Work order: Print out every entry, keeping each line identical to the original.

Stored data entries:

↓↓↓

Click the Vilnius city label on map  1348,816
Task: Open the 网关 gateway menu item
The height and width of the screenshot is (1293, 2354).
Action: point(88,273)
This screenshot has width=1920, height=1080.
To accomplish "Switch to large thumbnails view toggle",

↑↑↑

Written response:
Click the Vilnius city label on map  1348,816
Task: Open the 网关 gateway menu item
The height and width of the screenshot is (1293, 2354).
Action: point(88,273)
This screenshot has width=1920, height=1080.
To accomplish "Switch to large thumbnails view toggle",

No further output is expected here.